Apr. 6, 2000 University Park, Pa. -- Taking a "look" at how much fuel is left in the tank could become literally possible now that Penn State computer engineers have developed image processing methods necessary for a computer vision-based fuel gauge.
The developers say a computer vision-based gauge would be much safer than current gauges that rely on a sensor with low voltage electrical leads that come in contact with the fuel. Electrical contact fuel measuring systems are often suspected of having contributed to explosions in aircraft disasters.
The image processing methods were developed by Srivatsan Chakravarthy, who earned his master's degree in August at Penn State, Dr. Rangachar Kasturi, professor of computer science and engineering, and Dr. Rajeev Sharma, assistant professor of computer science and engineering. The work was part of Chakravarthy's master's thesis.

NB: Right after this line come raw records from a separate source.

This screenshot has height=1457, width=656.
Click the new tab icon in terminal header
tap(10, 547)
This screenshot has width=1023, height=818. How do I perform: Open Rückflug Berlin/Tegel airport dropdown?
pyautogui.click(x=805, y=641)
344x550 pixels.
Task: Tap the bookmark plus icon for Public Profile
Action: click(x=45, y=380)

In the method the Penn State team developed, nothing need be in the fuel tank except the fuel, Kasturi says. Two transparent glass portholes in the top of the fuel tank allow all the access needed to determine the depth of the liquid inside. One port enables a light source to flash the image of two crossed lines on the surface of the liquid while the other port allows an off-the-shelf video camera attached to a computer to record the position of the lines.
The computer's image processing software, developed by the researchers, is trained in a calibration process in which the tank is filled gradually and the position of the crossed lines, as recorded by the camera, are noted at the various depths. The correspondence between the depths in the actual 3-D scene and the 2-D image recorded by the camera is established in a process called digital mapping. The computer can then calculate the change in depth of the liquid in the tank when any one of the units, or pixels, in the camera's image of the crossed lines changes.
The researchers note that the mathematical problems involved in determining depth in a three-dimensional space from a two-dimensional camera image forms a part of almost all computer vision applications. A similar problem has to be solved whether one is equipping a robot with a 2-D camera "eye" to navigate in the real 3-D world or determining the depth of a liquid from its 2-D image. The researchers used two standard mathematical approaches to solving the problem for the fuel tank and found that one, triangulation, yielded simple, direct solutions that came at low computational cost. Although their computations were performed with a stationary system, they think their approach can be adapted to systems undergoing vibration, turbulence or other displacement.
The researchers conclude that computer vision offers an attractive alternative to the currently available options. They note that their experimental results are available now for studying the feasibility of implementing an actual system that could be incorporated in aircraft, automobiles or other applications.